Posverdad y posficción
El sensacionalismo de la prensa también ha evolucionado y mutado con el paso de las décadas. En nuestros días, podemos encontrar los titulares engañosos que buscaban vender más ejemplares que sus competidores inventándose una nación aterrorizada en forma de clickbaits y noticias falsas, estas últimas al servicio de intereses políticos. Quizá, por tanto, en plena era de la posverdad, podamos hablar ahora de «posficción», porque si la posverdad distorsiona deliberadamente la realidad apelando a las emociones, la posficción que plantean los hilos de ficción de Twitter hace algo muy parecido utilizando herramientas similares. La diferencia entre una y otra radica en que, mientras que el objetivo de la posverdad es el de manipular la opinión pública para influir en los resultados electorales, el de la posficción es puramente lúdico: lo que busca es entretener. Como las narraciones radiofónicas de marcianos invasores.

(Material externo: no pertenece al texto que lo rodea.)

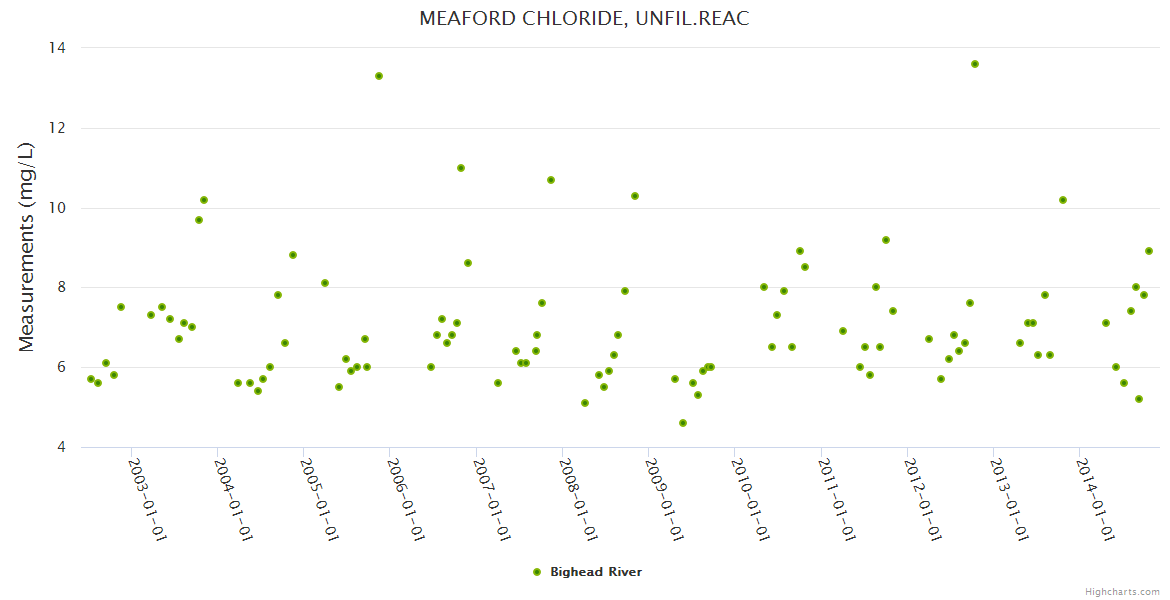Click the 11 mg/L data point in 2006
This screenshot has width=1170, height=600.
(x=461, y=168)
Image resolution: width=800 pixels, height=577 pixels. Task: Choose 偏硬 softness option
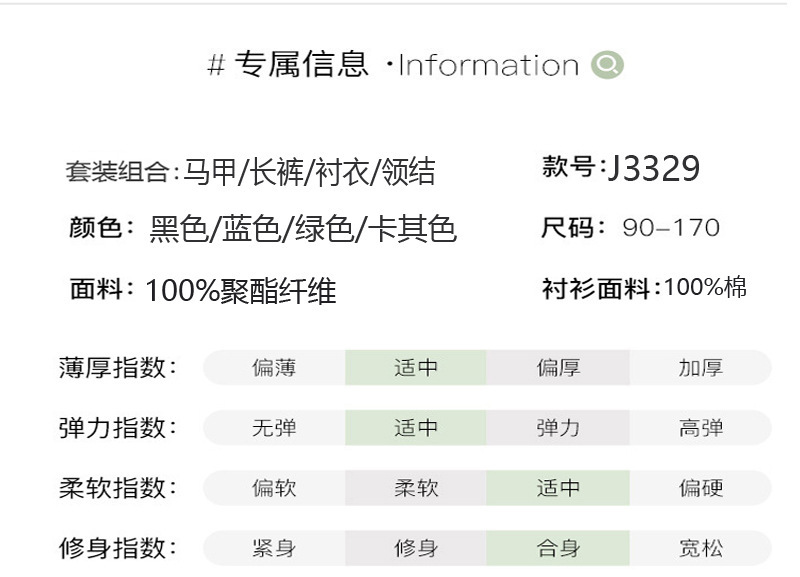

Frente al debate que suele suscitar la publicación de los relatos de posficción más populares, en los que hay quien se plantea cuál debería ser el límite ético de este tipo de historias presentadas como ciertas, conviene echar la vista atrás para recordar que «lo que necesitamos es educación, no prohibiciones». Lo decía una oyente de la retransmisión original de La guerra de los mundos en una carta enviada a la Comisión Federal de Comunicaciones de Estados Unidos en 1938, convencida de que «esta retransmisión demostrará ser beneficiosa y que, al menos durante un tiempo, hará que las personas sean un poco más cuidadosas con la fuente y la naturaleza de su información». Así fue.
Aunque no sea su objetivo, puede que una de las funciones de la posficción sea recordarnos que, ahora que engañarnos parece más fácil que nunca, también tenemos a nuestra disposición más herramientas para comprobar la veracidad de las noticias e historias que leemos.
Creerlas o no, lo mismo que disfrutarlas, es decisión nuestra.